# system critic



## Guest (Jan 10, 2007)

hey guys heres a list of my a/v equipment. let me know what you think and where the weak points are. i planned on using this stuff in the new theatre room and adding for the 7.1 speakers.

Denon av-4306
denon dvd 2910
Sony cd/dvd dvp-cx777es (400 disk changer)


paradigm ps-1000
paradigm monitor 7 for l/r
paradigm cc-370 for ctr.
paradigm mini monitor for 5.1


ok i can take it....whata ya think :hush:


----------



## Wayne A. Pflughaupt (Apr 13, 2006)

Looks good. Where’s the sub? :fireworks1:

Regards,
Wayne


----------



## Sonnie (Apr 11, 2006)

The PS-1000 is the sub.

Nice setup IMO... although I'd probably want more sub. 

How big is your room and what kind of openings throughout the room do you have?


----------



## JCD (Apr 20, 2006)

I agree, the equipment is pretty good! :T 

I think your "weak point" is likely going to be the room itself. How are the speakers positioned? Do you have treatments? What other stuff is in the room? Where are you sitting? Etc.

(Stored data entries)
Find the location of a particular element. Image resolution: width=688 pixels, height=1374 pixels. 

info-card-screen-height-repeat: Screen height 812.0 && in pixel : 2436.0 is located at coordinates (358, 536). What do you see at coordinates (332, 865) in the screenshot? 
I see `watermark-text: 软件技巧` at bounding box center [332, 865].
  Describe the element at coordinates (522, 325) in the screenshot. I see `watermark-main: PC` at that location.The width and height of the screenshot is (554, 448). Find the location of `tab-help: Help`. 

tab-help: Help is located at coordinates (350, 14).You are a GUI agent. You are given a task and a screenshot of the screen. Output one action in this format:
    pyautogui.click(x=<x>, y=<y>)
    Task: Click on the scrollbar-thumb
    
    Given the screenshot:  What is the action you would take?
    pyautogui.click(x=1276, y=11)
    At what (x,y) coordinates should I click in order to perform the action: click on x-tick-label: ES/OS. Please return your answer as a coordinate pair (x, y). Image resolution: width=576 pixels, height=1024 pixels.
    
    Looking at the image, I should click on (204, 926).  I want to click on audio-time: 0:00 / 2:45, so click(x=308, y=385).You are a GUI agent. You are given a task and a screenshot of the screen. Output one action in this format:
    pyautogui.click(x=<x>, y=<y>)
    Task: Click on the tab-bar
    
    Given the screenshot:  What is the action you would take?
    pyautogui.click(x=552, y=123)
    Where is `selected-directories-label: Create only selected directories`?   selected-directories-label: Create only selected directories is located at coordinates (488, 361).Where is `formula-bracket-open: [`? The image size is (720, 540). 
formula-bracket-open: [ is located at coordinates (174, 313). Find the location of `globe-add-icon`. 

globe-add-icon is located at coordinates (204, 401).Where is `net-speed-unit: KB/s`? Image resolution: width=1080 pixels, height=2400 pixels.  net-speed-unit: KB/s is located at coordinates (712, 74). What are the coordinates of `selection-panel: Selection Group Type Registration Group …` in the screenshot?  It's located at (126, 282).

**EXERCISE DETAILS**:
Print, word for word, the part of the forum thread that opens with the words containing "## Guest (Jan" and closes with "(400 disk changer)". Rely solely on the forum thread for this work.

**TASK OUTPUT**:
## Guest (Jan 10, 2007)

hey guys heres a list of my a/v equipment. let me know what you think and where the weak points are. i planned on using this stuff in the new theatre room and adding for the 7.1 speakers.

Denon av-4306
denon dvd 2910
Sony cd/dvd dvp-cx777es (400 disk changer)